Constructive Spring: Let This Be My Reminder

Constructive Spring: Let This Be My Reminder
Going, Going, Gone Kevin Chu kwchu@ucsd.edu
Going, Going, Gone
Kevin Chu
[email protected]

Until Sunday, Feb. 23, 2014, I had a daily task on my phone that simply read: “Eat fruit.”

It was a reminder of self-care that I had set a year earlier, when my physical results returned with suggestions to be healthier. I knew that a complete overhaul of my diet was impractical and next to impossible because of my habit of binge-eating anything I was handed. However, thanks to years of skimming self-help think pieces, I also knew that small, incremental additions, implemented patiently over the course of the year, would lead to lifetime benefits.

So I bought fruit to fill my fridge, bought cross-trainers so I could supplement my #yoked gym trips with runs and began choosing chicken over red meat. I could see and feel my health improving, and slowly, I began to gain (gasp!) self-esteem.

Now it’s April and I have a bowl of slowly rotting oranges sitting in my apartment. They’re from my mom — I have not bought more than one piece of fruit at a time since October. Today marks around seven months since I last wore my cross trainers, but they still smell like I sweated in them just yesterday.
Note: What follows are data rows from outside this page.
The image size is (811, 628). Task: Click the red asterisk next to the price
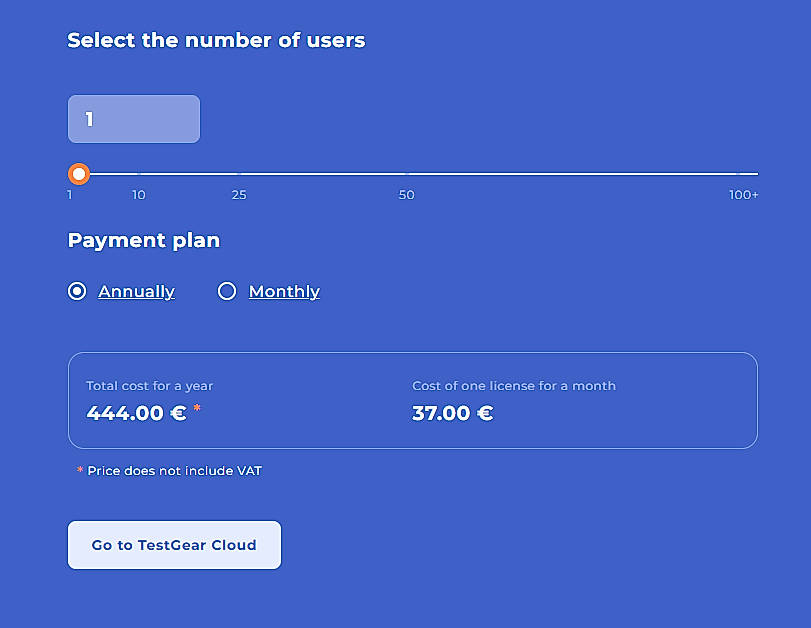197,408
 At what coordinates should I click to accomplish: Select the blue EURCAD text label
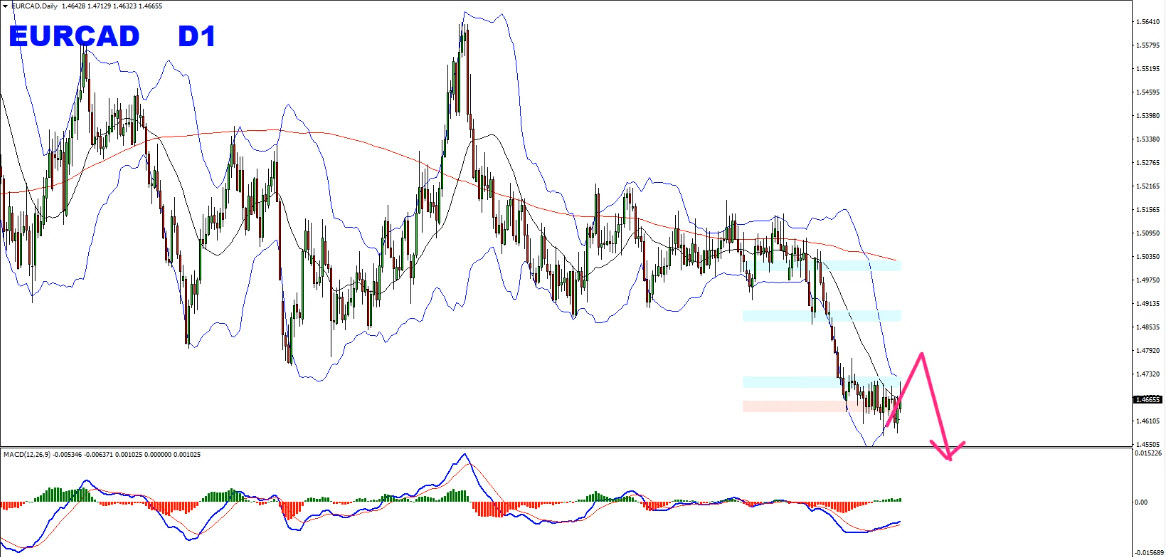[x=75, y=37]
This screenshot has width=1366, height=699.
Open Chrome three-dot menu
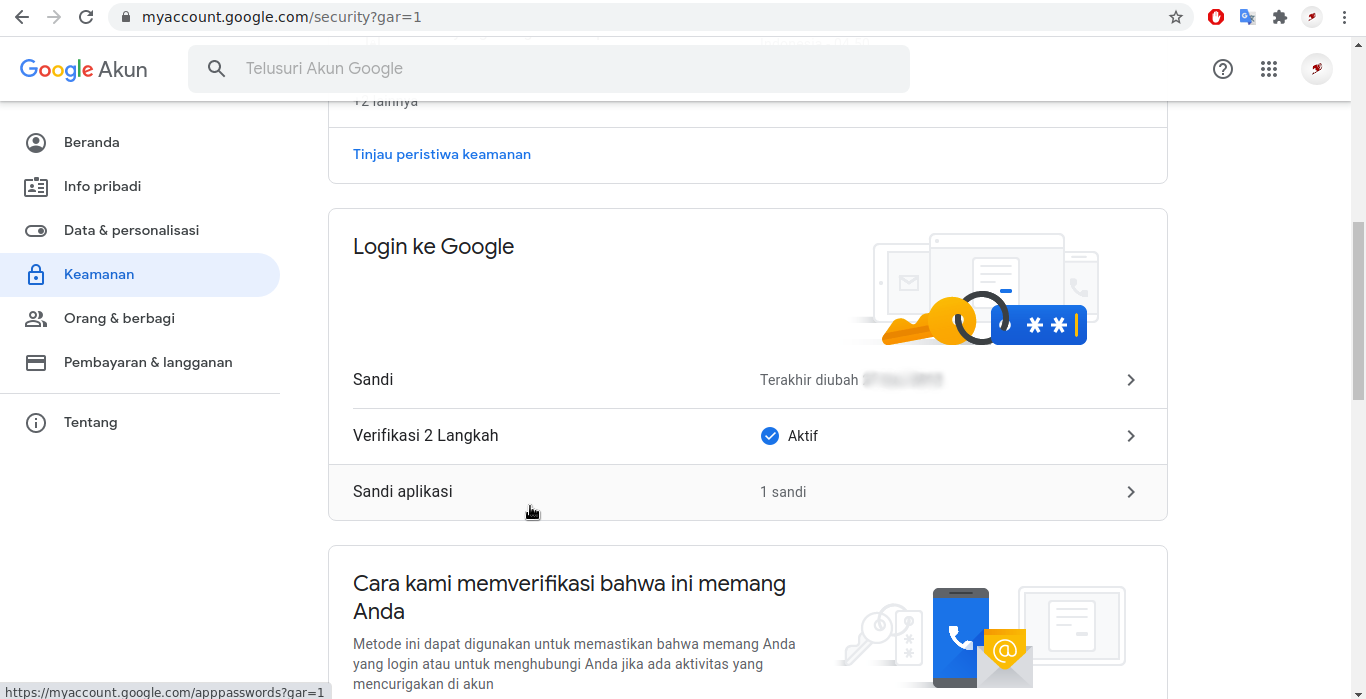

The bowl and the shoes today are little more than decrepit, space-wasting reminders of the promises I couldn’t keep, even to myself. And there are more than a few reminders of past failures: The half-filled planners that I used because I wanted to be more organized. The untouched books that I bought to make myself read more. The notebook that I earnestly wrote “Write Every Single Day” on the cover this December that hasn’t had a pen pressed against its pages in weeks. It’s not even that I consciously gave up on these plans. Life just happened.

It was more than a little heart-wrenching to find these things, because they represented a better me that never came, a me that was never maintained, but the physical heart discomfort I felt was also probably the result of poor health habits. Even with reminders and routines in place, I had managed to fuck it up.

It doesn’t help that I keep high expectations for everything that I do, leaving me always crushed when anything, especially my goals, do not work out in my favor. But I tend to forget about the self-promises kept. I still try to order chicken over red meat when I can. I perform stand-up comedy more often. I finished a pretty gnarly crossword puzzle last week. My accomplishments match, if not exceed, my failures; there is even proof that I continue to keep my promises.

Change is hard to make, or even see the results of, especially when the evidence of what went wrong is much more prominent. But it’s important to want to keep improving, to prove to everyone, yourself included, that you do want to make yourself happy. A friend once told me that it’s important to be a little selfish, because if you aren’t, you’ll never want anything for yourself and you’ll never improve.

So this spring, I’m setting a goal to set goals. They’ll be simple as usual: Apply for jobs, graduate on time, eat fruit, look for apartments in L.A., find true love, cure cancer, etc. But I’ll keep in the back of my mind that setting goals is good for me and that I shouldn’t be too hard on myself if it doesn’t work out.

But I should probably throw those rotting oranges away. They are getting pretty dank.